The biggest killer of men under the age of 45 in the UK is suicide.
According to the Office of National Statistics, one in four men have thought about taking their own life and over 40% of men suffer in silence. In an effort to combat this, Dudes & Dogs, a community initiative, was set up to get men walking and talking.
A walk founded in Bristol by Rob Osman now runs all across the UK and Ireland, with a Sunday Stroud session available to men aged 18 and over, offering peer support that promises a listening ear, company and fresh air.
By joining the walks, you can be listened to as you decompress, speak freely and in confidence about things you haven’t felt able to before, you can pick up coping mechanisms, learn about what other options are available to help you and share experiences with people going through similar things.
After co-hosting the Gloucester sessions in April 2021, “Dog Dude” Kieran Yarwood now leads the groups on Haresfield Beacon after starting out on Selsley Common.
Kieran said: “Ranging from those with diagnosed mental health conditions to those who could just do with the fresh air and getting a few things off of their chests, we cater to all sorts of people, from all walks of life. Dudes & Dogs also come with the benefits of being outside and the company of dogs, and in the case of the Stroud walks, a registered therapy dog too.

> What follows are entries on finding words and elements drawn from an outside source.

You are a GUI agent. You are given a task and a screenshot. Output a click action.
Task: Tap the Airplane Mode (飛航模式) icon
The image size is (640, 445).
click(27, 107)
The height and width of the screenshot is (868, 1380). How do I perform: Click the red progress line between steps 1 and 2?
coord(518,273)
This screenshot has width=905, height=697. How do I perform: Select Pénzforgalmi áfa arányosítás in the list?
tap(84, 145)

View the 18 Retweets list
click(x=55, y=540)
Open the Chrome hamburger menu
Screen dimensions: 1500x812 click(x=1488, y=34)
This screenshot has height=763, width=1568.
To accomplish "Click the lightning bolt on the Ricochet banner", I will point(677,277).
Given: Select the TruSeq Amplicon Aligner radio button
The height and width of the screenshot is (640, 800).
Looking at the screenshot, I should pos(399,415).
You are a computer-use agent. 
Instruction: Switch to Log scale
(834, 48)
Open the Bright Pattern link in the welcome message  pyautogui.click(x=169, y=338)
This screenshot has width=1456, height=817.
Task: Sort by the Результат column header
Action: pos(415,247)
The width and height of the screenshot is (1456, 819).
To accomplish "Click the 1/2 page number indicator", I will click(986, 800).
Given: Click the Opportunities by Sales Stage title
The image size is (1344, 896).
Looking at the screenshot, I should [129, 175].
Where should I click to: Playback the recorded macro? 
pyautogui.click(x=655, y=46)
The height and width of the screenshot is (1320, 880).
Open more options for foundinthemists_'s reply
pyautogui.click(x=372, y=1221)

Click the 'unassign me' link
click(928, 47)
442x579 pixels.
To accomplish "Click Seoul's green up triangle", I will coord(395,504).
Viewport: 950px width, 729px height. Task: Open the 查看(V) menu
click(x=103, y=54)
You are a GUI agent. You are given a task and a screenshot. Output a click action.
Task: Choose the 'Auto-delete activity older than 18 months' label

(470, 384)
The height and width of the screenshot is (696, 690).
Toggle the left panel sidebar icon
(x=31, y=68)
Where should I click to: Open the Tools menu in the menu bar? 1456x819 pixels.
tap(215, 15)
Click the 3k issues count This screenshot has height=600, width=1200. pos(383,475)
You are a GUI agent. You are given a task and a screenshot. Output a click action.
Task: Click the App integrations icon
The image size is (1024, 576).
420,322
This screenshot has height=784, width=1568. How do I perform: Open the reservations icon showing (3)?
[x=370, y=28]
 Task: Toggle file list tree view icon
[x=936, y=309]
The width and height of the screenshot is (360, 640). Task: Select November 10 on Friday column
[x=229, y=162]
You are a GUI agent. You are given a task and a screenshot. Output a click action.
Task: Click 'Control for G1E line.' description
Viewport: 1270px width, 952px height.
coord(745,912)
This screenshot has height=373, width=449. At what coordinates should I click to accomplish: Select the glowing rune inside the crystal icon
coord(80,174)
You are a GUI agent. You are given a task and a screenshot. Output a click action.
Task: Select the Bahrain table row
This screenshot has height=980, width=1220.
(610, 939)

“We find that we have been able to lift people’s moods, help them manage their mental health, understand their feelings, learn to be comfortable talking about their emotions and so much more.”
Kieran attended his first walk in late 2019, where he met Rob and several other volunteers. He began co-hosting after completing his training in 2020, working around lockdown restrictions in secure dog fields on Robinswood Hill, Gloucester. A surge in bookings post-covid warranted a split into two walks, with Kieran starting the Stroud version which is now on Haresfield Beacon.
Gordon, one of the men who has been along to the walks in Gloucester and Stroud, cited the wide-ranging conversation as a reason for the nature of the group’s success.
“I like that the guys basically talk about anything they want (apart from politics!) – there’s never any pressure to share, but if you do want to share problems you’re going through, you’ll be listened to without any judgement.
“If we’re feeling down; if we need to get something off our shoulders, the guys are there, but we really have talked around an eclectic mix of subjects during the walks I’ve been on so far,” said Gordon.
Kieran said: “We’ve had a range of people, all with different reasons for wanting to try us out. Some came after experiencing traumatic events, others alongside other therapy and self-care, with others still coming to simply maintain their mental health.
“Seeing the positive effects attendees get is often hugely rewarding, to see someone giving a walk a try, then not only visibly benefiting initially but continuing to join over a length of time, using the walks to maintain better headspace, is really special.”